Bloco de texto:
Ao buscar a imagem de Alotaibi aparecem artigos como este, do jornal britânico The Independent, ou este, do portal Morocco News, que citam seu projeto. No entanto, seus esforços para explicar a história não foram vistos por todos.
Após um usuário vincular a imagem à guerra civil da Síria pela primeira vez no Twitter, em publicação já deletada, Alotaibi publicou imagens dos bastidores da cena no Instagram, demonstrando que tudo havia sido armado anteriormente. O fotógrafo também enviou fotos inéditas do momento à AFP.
Imagens enviadas à AFP por Abdulaziz Alotaibi. Da esquerda para a direita: seu sobrinho, Abdulaziz Alotaibi; um bengalês que o ajudou a criar os “túmulos” e o próprio Alotaibi em uma escavadeira
Alotaibi relatou que pediu permissão a seu irmão mais velho para incluir Ibrahim nas imagens e então foi à Yanbu, onde o sobrinho estava passando o verão.
“Depois do almoço, pedi a meu sobrinho que trouxesse um travesseiro e uma manta. A ideia era fazer duas tumbas e depois Ibrahim dormiria entre estas tumbas para expressar um sentimento de segurança com seus pais, mesmo que fossem corpos sem espíritos”, explicou.
Depois de preparar a cena, Alotaibi esperou até o pôr do sol para parecer que a imagem havia sido feita no amanhecer. O fotógrafo também mudou a configuração de cor de sua câmera e usou uma máquina escavadeira para tirar a foto de cima.

Lista de tarefas:
**1)** Quais veículos de imprensa e redes sociais aparecem no texto sobre a foto de Alotaibi? Cite todos.
**2)** Escreva a continuação do texto sobre a foto de Alotaibi a partir do ponto em que ele termina.

Itens listados:
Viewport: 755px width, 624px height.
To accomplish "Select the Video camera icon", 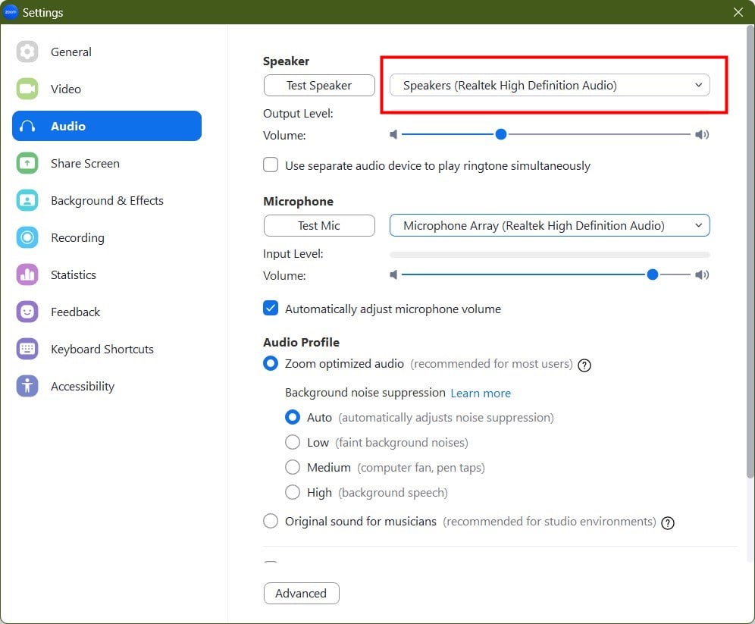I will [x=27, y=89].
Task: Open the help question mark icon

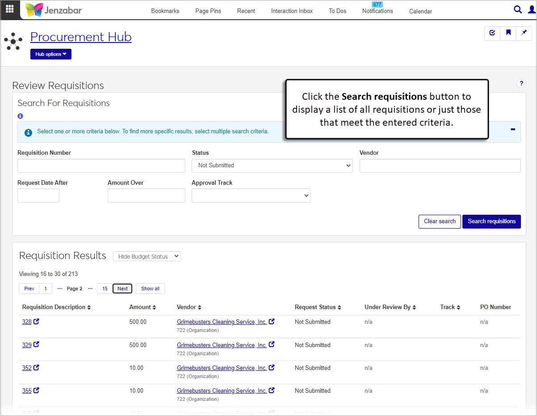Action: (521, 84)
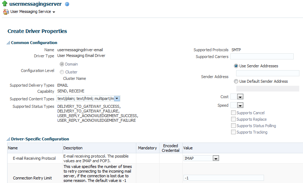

...

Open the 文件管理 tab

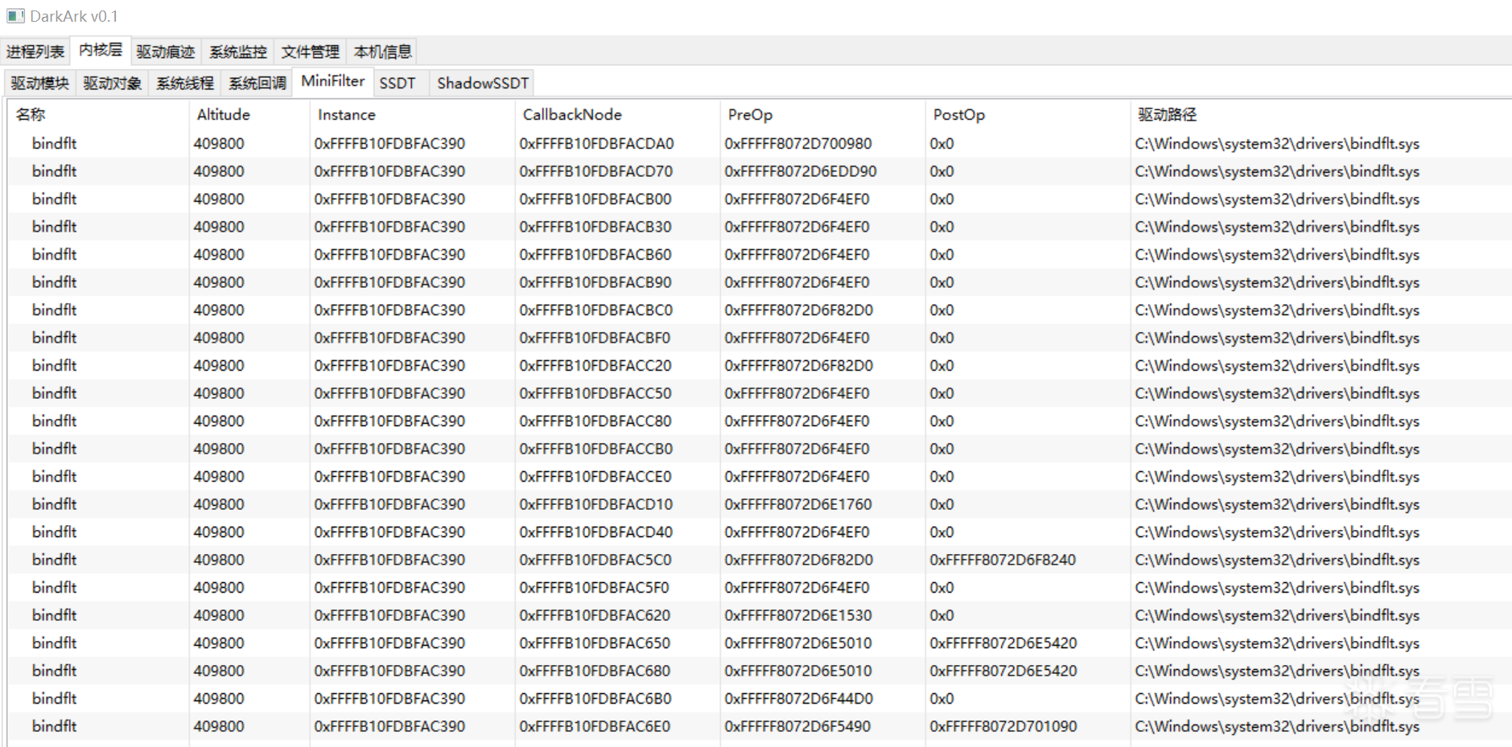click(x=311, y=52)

...

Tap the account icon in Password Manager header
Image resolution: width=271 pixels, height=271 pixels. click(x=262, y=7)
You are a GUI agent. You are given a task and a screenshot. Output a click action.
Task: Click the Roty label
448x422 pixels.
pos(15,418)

Respostas por tarefa:
**1)** The Independent, Morocco News, Twitter, Instagram, AFP

**2)**
“Quando terminei, fiz fotos dos bastidores para que as pessoas soubessem que não eram tumbas reais. Depois de publicar a foto no Instagram, algumas pessoas deturparam a imagem e a história, dizendo que era na Síria”, disse.
“Estou muito feliz de ter sido capaz de criar uma única imagem que conta uma história que todo o mundo, em diferentes idiomas, pode sentir todos os detalhes, apesar de sua simplicidade. Espero que as pessoas vejam o significado artístico e a sensação da história no lugar de usá-la de outra maneira”, afirmou à AFP.
Em resumo, é falso que esta foto mostre um menino sírio dormindo entre os túmulos de seus pais. Trata-se de uma cena montada por um fotógrafo saudita para um projeto de arte sobre crianças órfãs.